Plants interact with a large diversity of organisms, including insects and microorganisms. These species interactions are strongly influenced by climate, as illustrated by the advances in plant and insect phenology in response to increasing temperatures. Beyond changes in phenology, climate might also affect the number of times certain events take place during the same year, such as the number of leaf flushes of plants and the number of generations of insects (voltinism). In this thesis, I investigated the impact of the number of leaf flushes and insect voltinism on the oak food web. I focussed on the pedunculate oak Quercus robur and the community of herbivores and fungi that share oaks as a common resource. In the first half of my thesis, I looked into the impact of the co-existence of multiple leaf flushes on plant chemistry, insect attack,pathogen infection and the structure of the foliar fungal community along the distributional range of oaks in Europe. In the second half of my thesis, I examined the impact of temperature and species traits on the voltinism of the oak-associated herbivore community, as well as the joint impact of plant spring phenology and pathogen infection on the preference and performance of multigenerational attackers during the growing season.

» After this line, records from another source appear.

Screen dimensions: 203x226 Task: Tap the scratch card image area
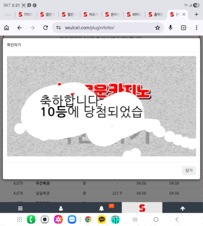coord(102,106)
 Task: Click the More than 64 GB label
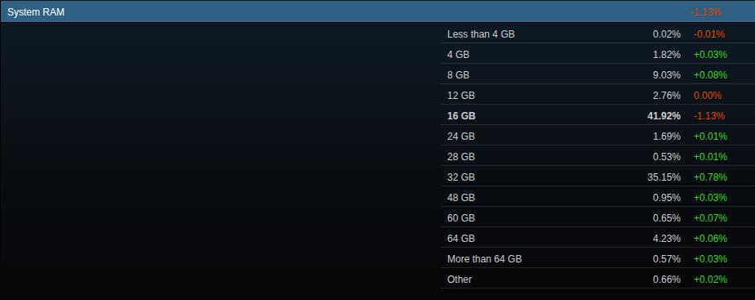484,259
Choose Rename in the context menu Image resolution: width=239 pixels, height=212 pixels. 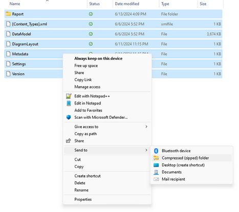(81, 190)
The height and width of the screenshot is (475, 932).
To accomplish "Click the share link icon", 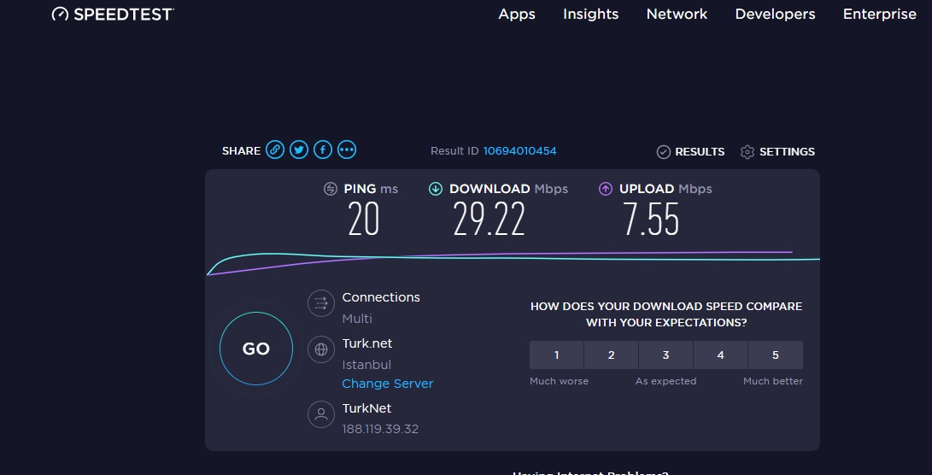I will pos(274,150).
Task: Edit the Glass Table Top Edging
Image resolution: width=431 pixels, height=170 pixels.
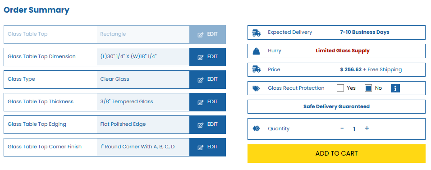Action: click(x=207, y=124)
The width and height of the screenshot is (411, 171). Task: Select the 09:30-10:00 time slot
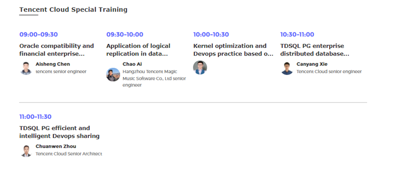[x=125, y=34]
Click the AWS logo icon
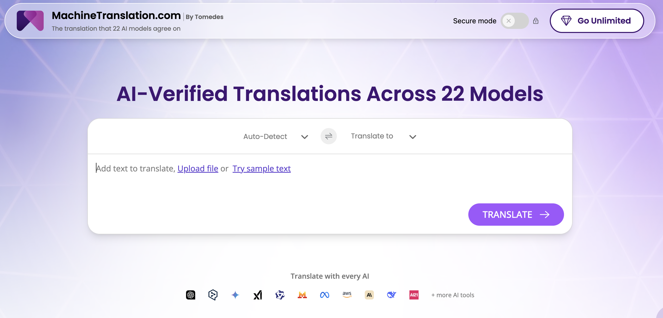The width and height of the screenshot is (663, 318). 347,295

Overall, my findings showed that I) plant chemistry,insect attack and pathogen infection differ between leaf flushes, II) the foliar fungal community is strongly affected by oak leaf flush and latitude, III) temperature and resource specialisation are the main drivers for changes in voltinism within the oak-associated community of herbivores, and IV) spring phenology and pathogen infection affect the preference and performance of multigenerational attackers. Taken together, my thesis contributes to our understanding of the effects of climate-induced changes in the number of leaf flushes and voltinism on the structure and dynamics of the oak food web.